- Tasks to complete -
(1) In the passage on SynCAM 1 and stress resilience, what can even a transient knock-down of SynCAM 1 expression restore in the adult primary visual cortex?
(2) Write a continuation of the passage on SynCAM 1 and stress resilience, beginning right after its final sentence.

- Exercise text -
While the type of plasticity in our study correlates with resilience to short unpredictable stress, it is possible that the resilience of SynCAM 1 KO mice is due to another mechanism. SynCAM 1 gene expression is not restricted to the brain (Fujita et al., 2006) and, while SynCAM 1 protein is localized to the membrane, it can trigger multiple signaling cascades that promote neuronal resilience to stress (Cheadle and Biederer, 2012; Murakami et al., 2014). However, we find this unlikely, as SynCAM 1 KO mice display overall accelerated learning in spatial tasks and juvenile-like responses to noxious stimuli (Park et al., 2016; Robbins et al., 2010). SynCAM 1 is a potent plasticity brake in the adult brain and even a transient knock-down of its expression can restore juvenile/adolescent like plasticity in the adult primary visual cortex (Ribic et al., 2019). Our study is hence in line with the notion that critical period-like plasticity is protective of stress and provides a rationale for further inquiries into the link between resilience and different types of plasticity.

- Material shown -
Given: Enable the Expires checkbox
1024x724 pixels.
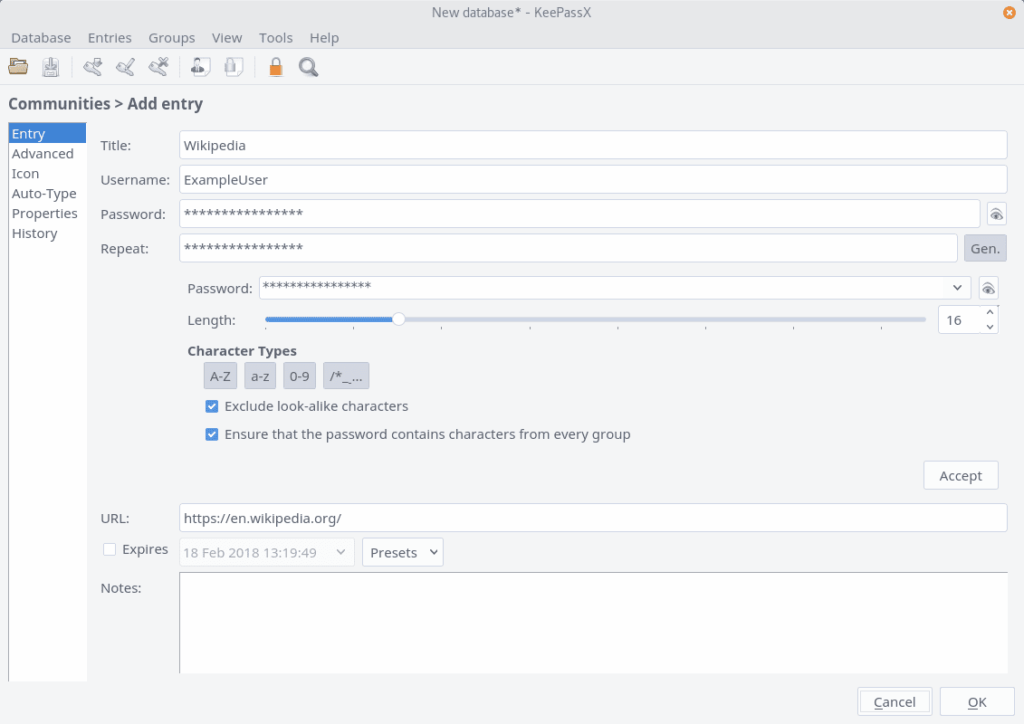Looking at the screenshot, I should [x=110, y=549].
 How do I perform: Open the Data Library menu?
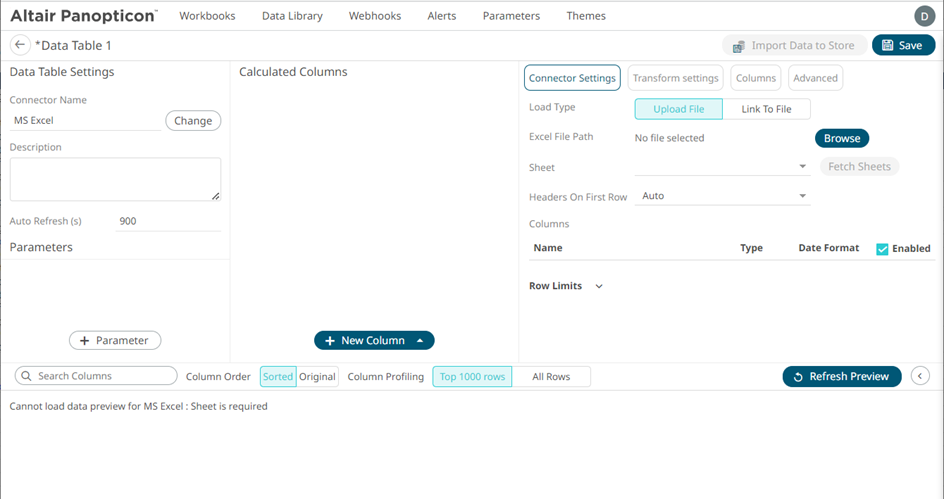[x=292, y=16]
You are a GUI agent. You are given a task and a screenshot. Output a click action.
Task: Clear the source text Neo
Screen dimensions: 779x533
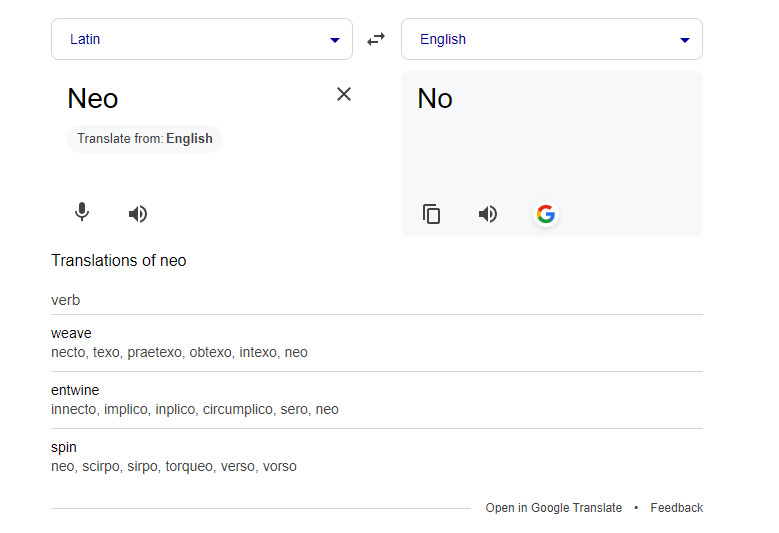point(344,94)
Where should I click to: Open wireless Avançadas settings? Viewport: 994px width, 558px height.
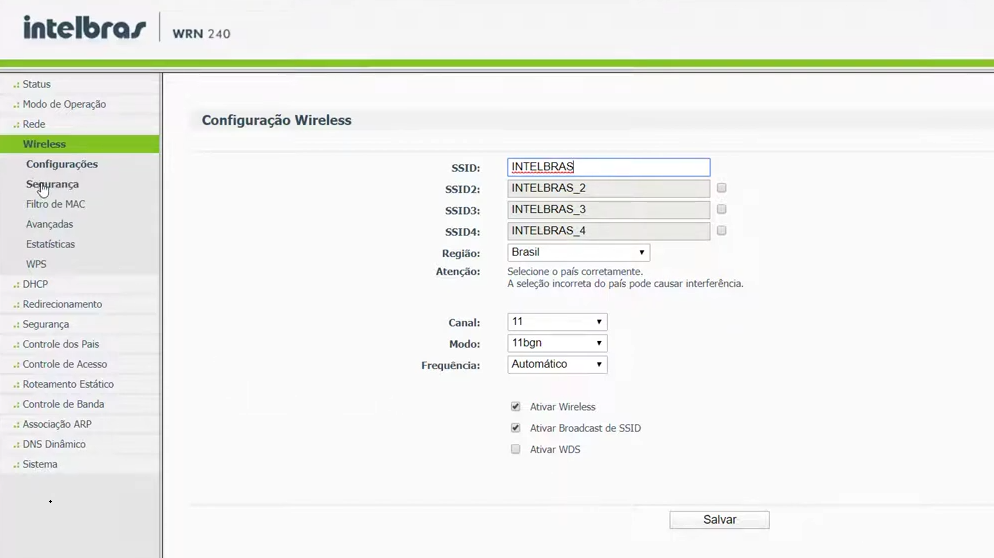coord(49,225)
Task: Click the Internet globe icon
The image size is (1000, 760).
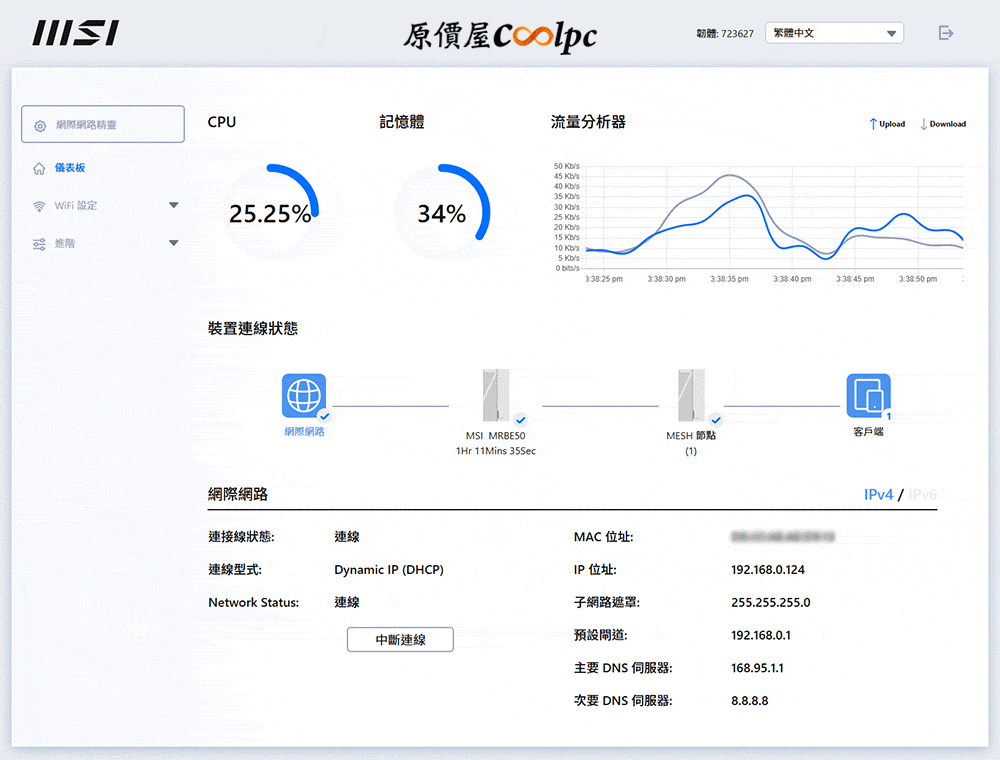Action: [x=304, y=396]
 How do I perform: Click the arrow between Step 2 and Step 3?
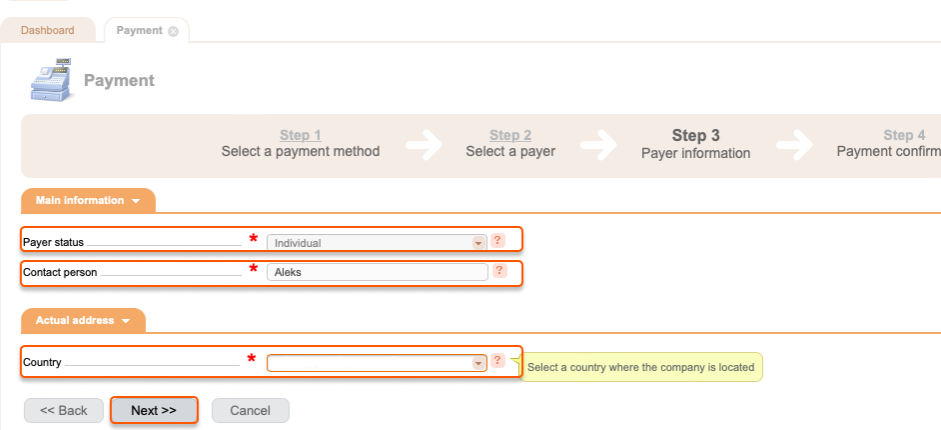point(599,145)
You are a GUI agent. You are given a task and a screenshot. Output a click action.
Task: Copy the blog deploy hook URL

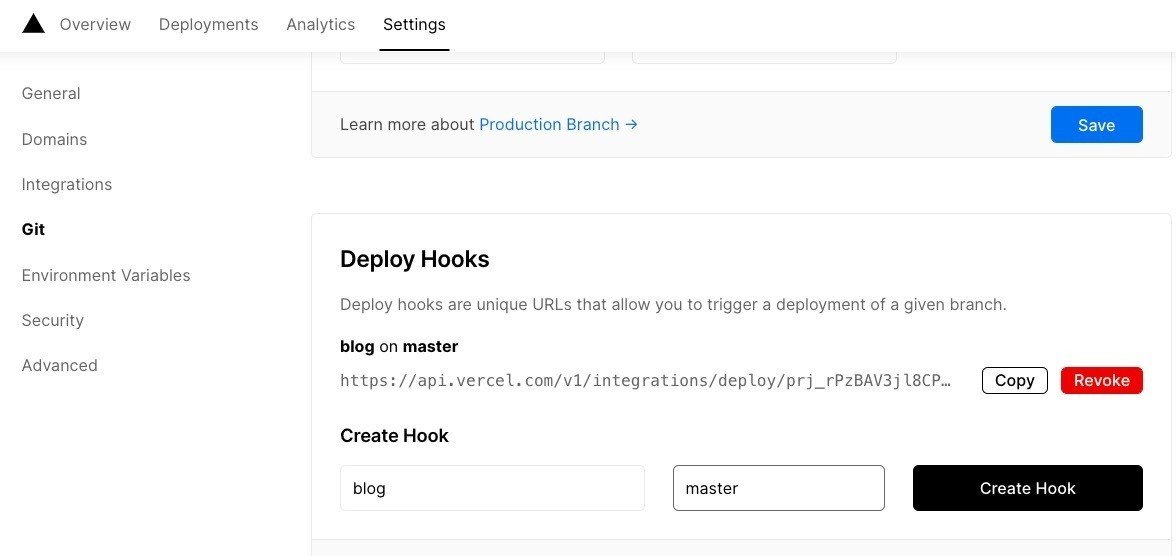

- Responses in order -
(1) Juvenile/adolescent-like plasticity.

(2)
Our study is limited in its scope, but our findings unambiguously demonstrate the efficacy of short unpredictable stress in inducing depressive-like behaviors in adult mice. The short duration and ease of administering our protocol will undoubtedly facilitate further studies of short unpredictable stress and its long-term effects on brain and behavior. Importantly, our study provides indirect evidence that heightened brain plasticity promotes resilience to stress, and provides a rationale for future, more in-depth mechanistic inquiries into the relationship between plasticity and stress.